> _Estratto del documento_
Philippe Dubois definiva la fotografia come "traccia del reale", avventurandosi in una questione, quella della mimesis, che ha rappresentato uno dei primi grandi dibattiti teorici riferiti a quel medium. Quando si discuteva della fotografia come mezzo di riproduzione della realtà - e lo si faceva già nell'Ottocento, quando il cinema doveva ancora nascere - il movimento pittorialista tentò di elevare quel medium portandolo al rango della pittura e della scultura, dunque a quello tout court di prodotto artistico. Per poter ambire a quella condizione, la fotografia doveva rinunciare al suo rigore tecnico e utilizzare l'artificio stilistico.
Il dibattito sulla mimemis non poteva non essere trasposto in ambito cinematografico e in particolar modo sul documentario, che da sempre si distingue e si discosta dall'opera di finzione per la sua pressoché inevitabile associazione al reale. Il dibattito sul cinema come rappresentazione del reale è ovviamente (e inevitabilmente) successivo, ma si sviluppò comunque relativamente presto, se si pensa al ruolo prevalentemente documentaristico avuto dal protocinema e dal cinema degli esordi.
In tale duplice (e parallelo) contesto teorico, un procedimento come quello della stop motion, che col tempo ha trasformato la sua natura pragmatica in una marca stilistica, si pone necessariamente come un ponte tra i due media nel delineare un minimo comune denominatore tra la fotografia quale "traccia del reale" che prova a farsi arte e il cinema quale arte che talvolta prova a farsi "specchio del reale".
Del resto la stop motion - e soprattutto quella che non rinuncia a manifestarsi in maniera evidente - è la tecnica che più mette a nudo l'essenza del cinema come accostamento di un numero definito di fotogrammi, mostrando anche agli occhi del comune spettatore l'intervallo tra uno scatto e l'altro, seppur relegato nella effimera tempistica della frazione di secondo.
Lo aveva capito (e sfruttato) Dziga Vertov in "L'uomo con la macchina da presa", nella suggestiva sequenza della cinepresa semovente. E lo ha compreso Dean Fleischer Camp in "Marcel the Shell", film che tra le sue tecniche annovera appunto la stop motion, affiancata dall'animazione digitale e dal live action. Con il passo uno sono riprodotti i movimenti nello spazio della conchiglia Marcel, protagonista del film: la stop motion, in questo caso, è il procedimento che permette di accostare fotogrammi (e fotografie) che ritraggono la conchiglia Marcel in un determinato momento e in un determinato spazio. È l'elemento che, frammentando in maniera palese la continuità spazio-temporale che il cinema dovrebbe invero garantire (il cinema ha il compito di "risolvere immagini discontinue in sequenze continue", diceva Walter Benjamin), ci consente di riflettere sul film e sul suo rapporto con la realtà.
Il primo degli aspetti che rendono "Marcel the Shell" uno straordinario film teorico - forse inconsapevolmente o forse no, come dimostra l'interessantissimo lavoro svolto sul linguaggio, di cui si dirà più oltre - è la commistione tra finzione e realtà, in un'opera chiaramente finzionale che si colloca all'interno di un format prevalentemente (e che si presume) realistico.

> _Esercizio proposto a_
Trascrivi dal testo sulla stop motion il passo che comincia con "Il dibattito sulla" e prosegue fino a "cinema degli esordi.".

> _Record disponibili_
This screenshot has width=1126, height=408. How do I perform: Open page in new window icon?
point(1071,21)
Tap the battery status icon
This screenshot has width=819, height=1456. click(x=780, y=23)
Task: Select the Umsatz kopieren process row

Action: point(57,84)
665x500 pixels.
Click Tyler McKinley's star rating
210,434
==
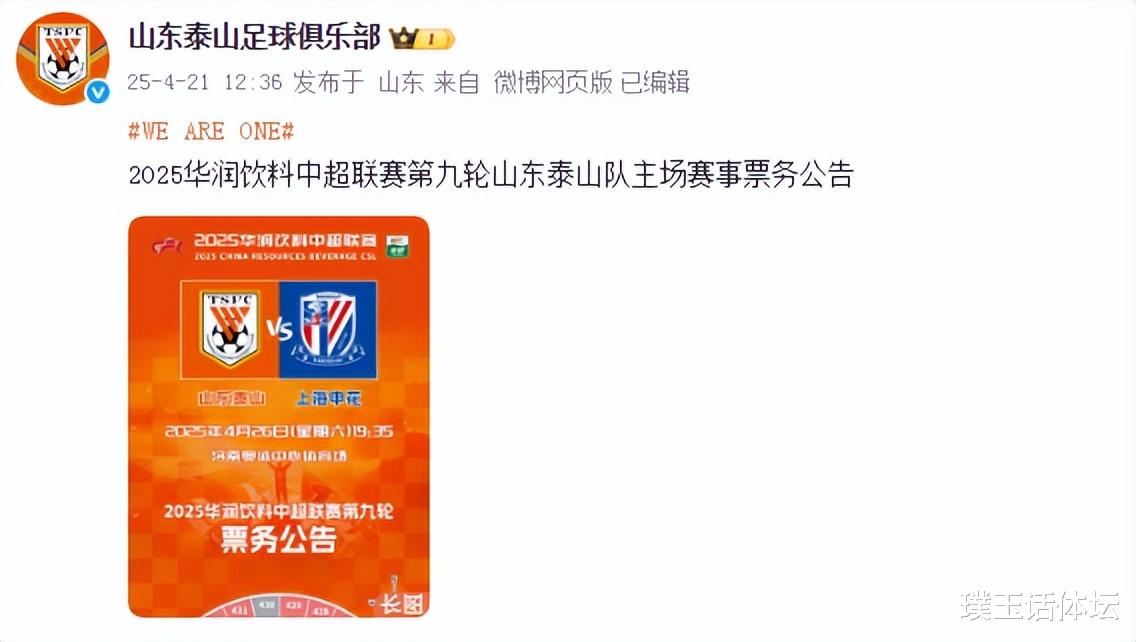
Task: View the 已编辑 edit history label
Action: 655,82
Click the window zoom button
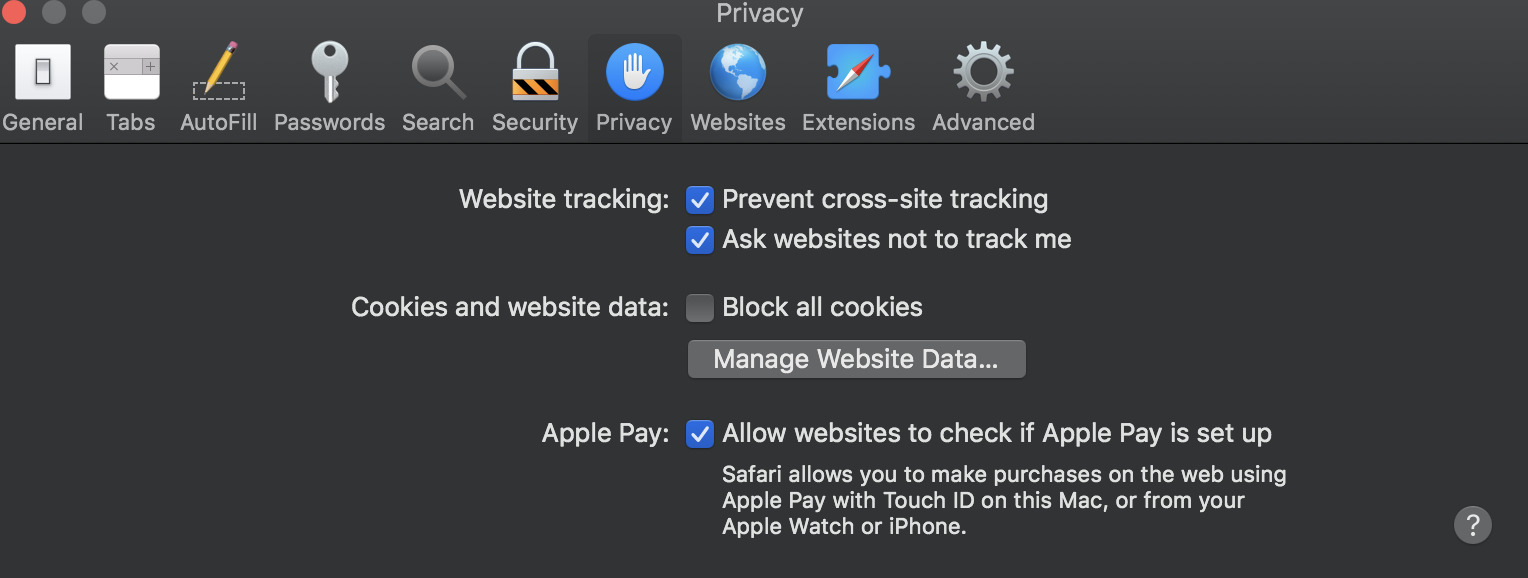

> _Esercizio proposto b_
Riscrivi i record dalla riga con "This screenshot has width=1126, height=408." fino alla riga con "This screenshot has width=819, height=1456.", estremi compresi, mettendo "Click" al posto di "Tap" e lasciando tutto il resto invariato. Riporta soltanto queste righe.

> _Risposta corretta a_
Il dibattito sulla mimemis non poteva non essere trasposto in ambito cinematografico e in particolar modo sul documentario, che da sempre si distingue e si discosta dall'opera di finzione per la sua pressoché inevitabile associazione al reale. Il dibattito sul cinema come rappresentazione del reale è ovviamente (e inevitabilmente) successivo, ma si sviluppò comunque relativamente presto, se si pensa al ruolo prevalentemente documentaristico avuto dal protocinema e dal cinema degli esordi.

> _Risposta corretta b_
This screenshot has width=1126, height=408. How do I perform: Open page in new window icon?
point(1071,21)
Click the battery status icon
This screenshot has width=819, height=1456. click(x=780, y=23)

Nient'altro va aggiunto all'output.